▶ _Görev amacı_:
Metin alıntısında Kılıçarslan'ın sözlerine göre sürekli artan şey nedir?

Ekonomi

Yeni Şafak yazarı Kılıçarslan: Orta sınıfın niçin alt sınıflara bunca yaklaştığını konuşmak lazım

"Orta sınıfın 'ortada' kalması gerekir"

12 Mayıs 2020 10:54

Yeni Şafak yazarı İsmail Kılıçarslan, "Türkiye’de ve dünyada orta sınıf ile üst sınıfın arasındaki makasın niçin bunca açıldığını, orta sınıfın niçin alt sınıflara bunca yaklaştığını konuşmak lazım gelir. Orta sınıfın 'ortada' olması gerekir yani. Kenarlara kaçıp 'her şey düzelecek' umuduyla saçma sapan politik meselelere meze olarak hiçbir şey değişmez. Ödeyeceğimiz faturalar ise sürekli artar." düşüncesini dile getirdi.

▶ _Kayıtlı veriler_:
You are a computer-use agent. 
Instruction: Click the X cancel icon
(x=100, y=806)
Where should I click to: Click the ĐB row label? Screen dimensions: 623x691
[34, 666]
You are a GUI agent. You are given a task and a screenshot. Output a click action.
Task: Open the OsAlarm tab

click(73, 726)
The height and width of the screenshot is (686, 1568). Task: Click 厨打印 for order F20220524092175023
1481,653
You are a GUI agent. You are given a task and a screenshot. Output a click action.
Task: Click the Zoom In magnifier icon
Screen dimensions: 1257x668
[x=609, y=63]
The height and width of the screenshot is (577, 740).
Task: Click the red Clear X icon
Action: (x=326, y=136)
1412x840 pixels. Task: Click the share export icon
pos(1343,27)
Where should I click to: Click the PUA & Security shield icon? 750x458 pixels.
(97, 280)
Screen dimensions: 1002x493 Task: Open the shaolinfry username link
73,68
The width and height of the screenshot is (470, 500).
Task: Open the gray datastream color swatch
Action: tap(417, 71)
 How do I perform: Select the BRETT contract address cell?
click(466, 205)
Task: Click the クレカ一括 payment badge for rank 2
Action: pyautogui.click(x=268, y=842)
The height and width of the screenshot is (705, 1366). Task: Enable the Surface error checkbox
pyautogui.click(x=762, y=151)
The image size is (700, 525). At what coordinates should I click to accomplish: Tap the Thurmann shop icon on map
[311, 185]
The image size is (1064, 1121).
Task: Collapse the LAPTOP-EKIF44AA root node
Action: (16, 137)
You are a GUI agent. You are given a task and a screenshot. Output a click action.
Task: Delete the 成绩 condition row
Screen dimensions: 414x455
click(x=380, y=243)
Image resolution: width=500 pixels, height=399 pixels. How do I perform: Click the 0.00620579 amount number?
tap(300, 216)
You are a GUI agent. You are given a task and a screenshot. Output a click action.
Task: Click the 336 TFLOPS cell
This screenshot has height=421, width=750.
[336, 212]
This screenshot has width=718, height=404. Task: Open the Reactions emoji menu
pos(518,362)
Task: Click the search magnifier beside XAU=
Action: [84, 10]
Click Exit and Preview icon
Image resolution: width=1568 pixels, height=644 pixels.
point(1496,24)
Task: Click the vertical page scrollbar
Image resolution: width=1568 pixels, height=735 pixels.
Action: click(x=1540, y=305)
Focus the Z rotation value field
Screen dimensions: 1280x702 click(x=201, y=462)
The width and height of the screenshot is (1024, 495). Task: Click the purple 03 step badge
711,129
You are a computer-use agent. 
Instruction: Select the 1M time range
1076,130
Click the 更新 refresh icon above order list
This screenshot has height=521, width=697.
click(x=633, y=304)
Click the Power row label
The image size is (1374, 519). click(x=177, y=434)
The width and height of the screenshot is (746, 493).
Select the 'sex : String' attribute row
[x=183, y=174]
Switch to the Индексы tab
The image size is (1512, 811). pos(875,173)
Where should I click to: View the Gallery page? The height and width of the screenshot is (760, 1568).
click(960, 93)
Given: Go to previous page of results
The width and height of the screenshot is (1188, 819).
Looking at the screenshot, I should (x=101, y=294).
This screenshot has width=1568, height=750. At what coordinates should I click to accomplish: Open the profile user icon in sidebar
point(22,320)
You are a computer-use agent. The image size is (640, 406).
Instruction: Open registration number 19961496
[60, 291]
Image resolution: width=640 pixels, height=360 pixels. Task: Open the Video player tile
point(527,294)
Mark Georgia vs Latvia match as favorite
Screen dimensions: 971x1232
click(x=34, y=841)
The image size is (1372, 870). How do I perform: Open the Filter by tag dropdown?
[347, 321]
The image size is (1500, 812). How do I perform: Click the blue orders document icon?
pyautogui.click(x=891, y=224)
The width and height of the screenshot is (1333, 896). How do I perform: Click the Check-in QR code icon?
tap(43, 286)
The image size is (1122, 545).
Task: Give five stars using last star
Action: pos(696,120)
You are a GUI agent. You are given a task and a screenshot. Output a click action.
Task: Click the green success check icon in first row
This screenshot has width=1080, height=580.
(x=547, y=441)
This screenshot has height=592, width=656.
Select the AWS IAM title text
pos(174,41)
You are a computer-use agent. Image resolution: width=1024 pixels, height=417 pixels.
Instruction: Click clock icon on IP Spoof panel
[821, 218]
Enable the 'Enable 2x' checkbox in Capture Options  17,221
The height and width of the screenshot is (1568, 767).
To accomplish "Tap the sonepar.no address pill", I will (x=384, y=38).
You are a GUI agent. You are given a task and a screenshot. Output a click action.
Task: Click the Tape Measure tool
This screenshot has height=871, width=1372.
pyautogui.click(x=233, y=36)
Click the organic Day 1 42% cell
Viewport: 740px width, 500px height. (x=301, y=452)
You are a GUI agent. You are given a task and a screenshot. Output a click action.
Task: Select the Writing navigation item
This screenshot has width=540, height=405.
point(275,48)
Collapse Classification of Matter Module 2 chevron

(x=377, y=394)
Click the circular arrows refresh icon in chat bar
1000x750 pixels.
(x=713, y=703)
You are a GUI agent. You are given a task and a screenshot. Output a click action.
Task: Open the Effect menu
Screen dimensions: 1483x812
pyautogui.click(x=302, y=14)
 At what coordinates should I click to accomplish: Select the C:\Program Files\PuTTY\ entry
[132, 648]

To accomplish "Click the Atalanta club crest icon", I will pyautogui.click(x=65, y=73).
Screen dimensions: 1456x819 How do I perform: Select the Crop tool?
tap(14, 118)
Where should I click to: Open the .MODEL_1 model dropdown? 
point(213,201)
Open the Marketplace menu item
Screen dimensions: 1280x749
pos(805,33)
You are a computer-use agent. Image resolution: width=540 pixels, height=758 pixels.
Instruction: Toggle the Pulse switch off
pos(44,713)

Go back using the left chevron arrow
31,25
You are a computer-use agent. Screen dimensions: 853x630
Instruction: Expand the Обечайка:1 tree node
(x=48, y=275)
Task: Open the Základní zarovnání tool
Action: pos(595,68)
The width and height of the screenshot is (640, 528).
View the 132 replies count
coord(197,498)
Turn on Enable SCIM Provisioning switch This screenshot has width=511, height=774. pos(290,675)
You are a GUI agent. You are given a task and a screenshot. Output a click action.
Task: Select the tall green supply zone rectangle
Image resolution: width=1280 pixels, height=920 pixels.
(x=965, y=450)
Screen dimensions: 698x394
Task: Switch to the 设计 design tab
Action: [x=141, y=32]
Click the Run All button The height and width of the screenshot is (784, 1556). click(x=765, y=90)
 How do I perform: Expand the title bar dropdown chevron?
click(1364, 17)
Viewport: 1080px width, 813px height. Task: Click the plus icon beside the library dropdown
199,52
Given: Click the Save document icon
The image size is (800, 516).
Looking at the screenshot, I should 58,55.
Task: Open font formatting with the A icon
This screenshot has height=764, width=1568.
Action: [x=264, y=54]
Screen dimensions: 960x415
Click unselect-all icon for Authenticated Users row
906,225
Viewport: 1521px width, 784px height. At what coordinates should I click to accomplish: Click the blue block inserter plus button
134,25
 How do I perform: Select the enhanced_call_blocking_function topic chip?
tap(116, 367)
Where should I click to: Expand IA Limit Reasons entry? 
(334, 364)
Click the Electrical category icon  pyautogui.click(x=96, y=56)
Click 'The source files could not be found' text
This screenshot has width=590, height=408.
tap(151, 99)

▶ _Alıştırma yanıtı_:
Ödeyeceğimiz faturalar.